胶质瘤是成人最常见原发性脑肿瘤，人巨细胞病毒（HCMV）与胶质瘤恶性程度、预后密切相关。肿瘤干细胞对放化疗抵抗所致术后复发是致死的关键，而SOX2是肿瘤干细胞重要标志，决定肿瘤恶性程度和放化疗抵抗。前期发现HCMV促进胶质瘤恶性生长并诱导SOX2表达。预实验发现SOX2促进HCMV基因表达，下调ND10关键组分PML和Sp100A。因此，提出SOX2通过下调PML和Sp100A促进HCMV复制，加剧胶质瘤进程。本项目拟构建SOX2过表达胶质瘤细胞系，明确SOX2对PML和Sp100A的调控、对HCMV复制和基因表达的影响；在胶质瘤细胞系验证PML和Sp100A抑制HCMV复制；用荧光素酶报告系统、ChIP、RNA-seq和Co-IP等解析SOX2下调PML和Sp100A的机制；再在临床样本和原代胶质瘤细胞中验证。揭示SOX2通过促进HCMV感染加剧胶质瘤恶性化的机制，为临床干预提供新靶点。
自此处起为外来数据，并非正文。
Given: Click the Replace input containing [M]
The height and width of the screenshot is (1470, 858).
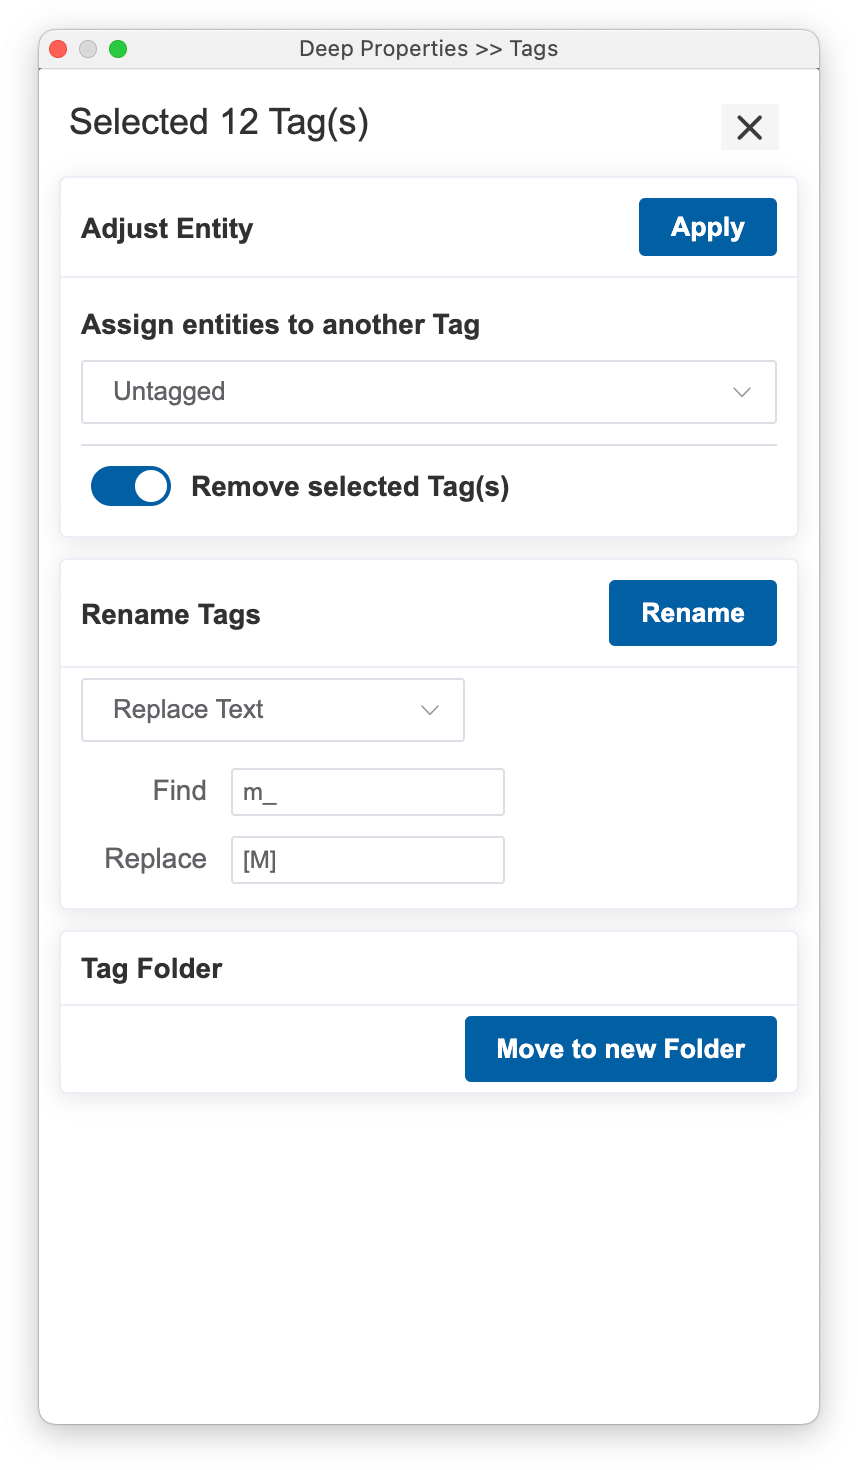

Glioma is the most common primary brain tumor in adults, HCMV is closely associated with its malignancy and prognosis. Postoperative recurrence caused by chemoradiotherapy resistance is a leading cause of death. As a leading biomarker of tumor stem cell, SOX2 determines the malignancy and the level of chemoradiotherapy resistance. We have previously elucidated that HCMV infection promotes glioma cell growth and SOX2 expression. The preliminary experiment of this project showed that SOX2 significantly promotes HCMV gene expression in glioma cells, and down-regulates PML and Sp100A, two key components of the host antiviral complex, ND10. Therefore, it is hypothesized that SOX2 exacerbates the glioma process by facilitating HCMV replication through down-regulation of PML and Sp100A. This project will construct SOX2 over-expressing glioma cell lines in order to clarify the role of SOX2 on HCMV gene expression and genome replication in glioma cells. We will illuminate the regulation mechanism of SOX2 on PML and Sp100A through ChIP, luciferase reporting system, RNA-seq and Co-IP et al.; and verify that PML and Sp100A inhibit HCMV replication in glioma cells; and validate the aforementioned hypotheses in clinical samples and primary glioma cells. This project will reveal the mechanism of SOX2 inducing glioma malignance through HCMV and provide new targets for clinical intervention. This project will reveal the mechanism of SOX2 promoting glioma malignancy through facilitating HCMV infection, so as to provide new targets for clinical intervention.